Paul Swendson (author) on November 08, 2010:
Thanks wingedcentaur for your always encouraging comments. Yes, many of these students get a serious reality check after taking their first college test, at least in my classes. Unfortunately, I have heard that many community college teachers keep things easy in order to avoid flunking too many people. But then again, I have also heard of some who are incredibly hard. It's hard to find the right balance when dealing with so much student variety.
William Thomas from That Great Primordial Smash UP of This and That Which Gave Rise To All Beings and All Things! on November 08, 2010:
This hub is brilliant, FF! I am really enjoying these excursions with you on the path you walk as a teacher, a community college instructor.
Like you my sympathies particularly go out to those students who are just not academically prepared for college, through no fault of their own actually. The high school they came from simply wasn't that demanding. You often encounter such students who may have made all "As" or "As and Bs" through out middle school and high school, and yet find that they are woefully unprepared for college.
This revelation must be demoralizing for them to say the least! No easy answers. But my sense of you, FF, is that you're a pretty good teacher and I would have liked to have been taught by you. Anyway, another great hub.
Keep up the good work!
Christopher Antony Meade from Gillingham Kent. United Kingdom on November 08, 2010:
Thanks for that I have a better idea of what they are like now.
Paul Swendson (author) on November 07, 2010:
Thank you Wildiris.
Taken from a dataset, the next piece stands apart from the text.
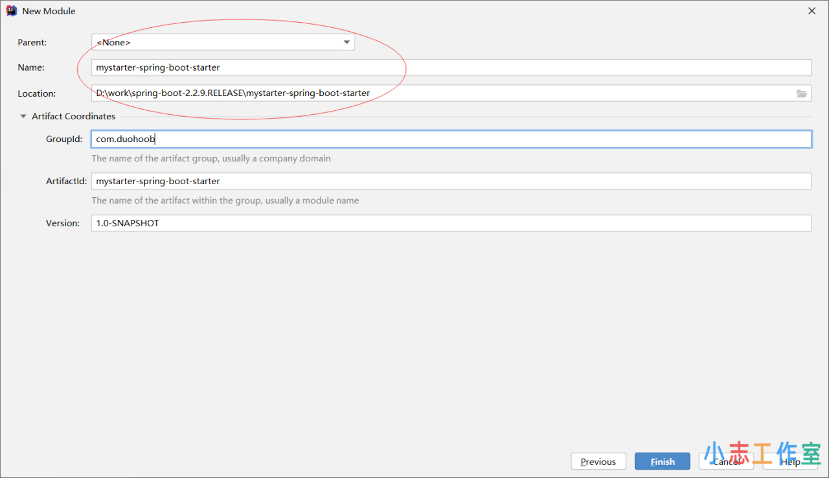
Task: Collapse the Artifact Coordinates section
Action: coord(24,117)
When you are new to this like me, it's hard to let people know that you exist.
Christopher, a community college offers Associate Degrees. Some are vocational programs that prepare people to enter the job market in certain fields immediately upon completion. In other fields, students complete lower division coursework with the goal of transferring to a university that offers Bachelor's Degrees or other higher degrees. Community Colleges are generally much cheaper than Universities, and they are "open schools," meaning that they do not have strict admission requirements in terms of grades or standardized test scores. This is why I get so many people who are not well prepared for college. Virtually anyone can get in. They also offer lots of classes that adults can take purely for self-enrichment. This may be partly where the term "community" comes from.
WildIris on November 07, 2010:
I am going to share this Hub in hopes that it reaches a larger audience.
Christopher Antony Meade from Gillingham Kent. United Kingdom on November 07, 2010:
Although I am not a teacher, or a student, I can sympathise with the difficulties, you must encounter every day. I expect in your job, as in everyone else's, all you can do is try to do your best. Since I am unfamiliar with the american educational system I need to ask you, what is a community college? Is it some type of local university? I am just wondering what the equivalent might be here in The United Kingdom.